Die locatio conductio war schon in der Antike ein Vertrag mit faktisch besonders häufig vorkommenden sozialen Problemen.[21] Diese Tatsache kann man durch die Überlegung erklären, dass wer ein Grundstück pachten oder eine Wohnung mieten muss, regelmäßig kein oder zu wenig Eigentum hat und wer sich selbst gegen Geld „verkauft“, dies in der Regel aus wirtschaftlichen Erfordernissen tut. In Rom wurde es als Zeichen von Armut und eines freien Bürgers unwürdig angesehen, wenn man seine Dienste gegen Geld anbot.[22] Ehrenhaft waren nur höhere Dienste (operae liberales), die besondere Kenntnisse erfordern oder dem öffentlichen Wohl dienen, wie Medizin, Architektur oder Unterricht.

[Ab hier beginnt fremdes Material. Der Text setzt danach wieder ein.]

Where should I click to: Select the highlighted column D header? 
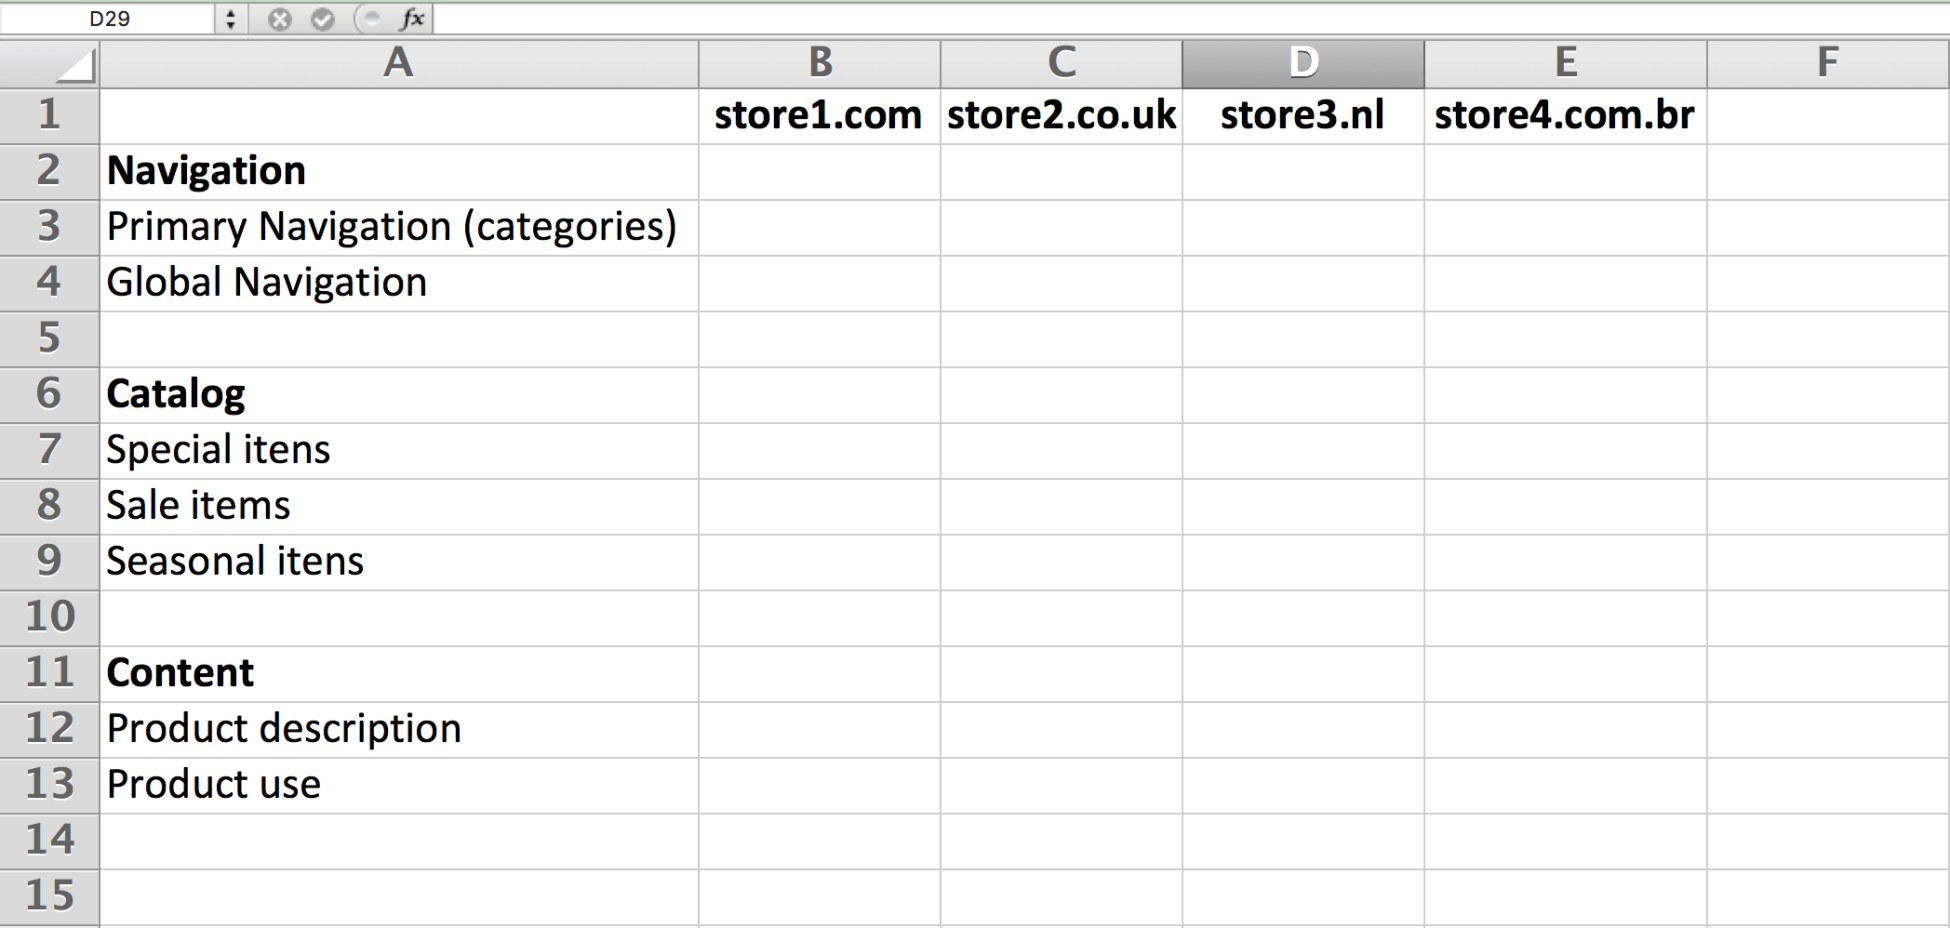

Juristische Beratung war bei den Römern zunächst reiner Freundschaftsdienst, allenfalls unentgeltliches mandatum.[23] Das honorarium als Anerkennung (ursprünglich kein Lohn!) ist erst mit der Niederlassung griechischer, nicht vermögender Gelehrter als Gegenleistung üblich und später in der außerordentlichen, kaiserlichen Gerichtsbarkeit (extraordinaria cognitio) klagbar geworden (Rn. 157). Erst das Christentum brachte die allgemeine Wertschätzung von Arbeit (labor) in dem Sinne, dass es keine Schande ist arbeiten zu müssen.
Die mittelalterlichen Juristen (Rn. 379 ff mit Fn. 46) entwickelten die Dogmatik der locatio conductio weiter. Als Ende des 19. Jahrhunderts das BGB entstand, wurde insbesondere die – liberale oder soziale – Ausgestaltung der hier erwähnten Vertragstypen diskutiert. Auf sie bezog sich der Vorwurf Otto v. Gierkes, es fehle ein „Tropfen sozialistischen Öles“ (Rn. 734).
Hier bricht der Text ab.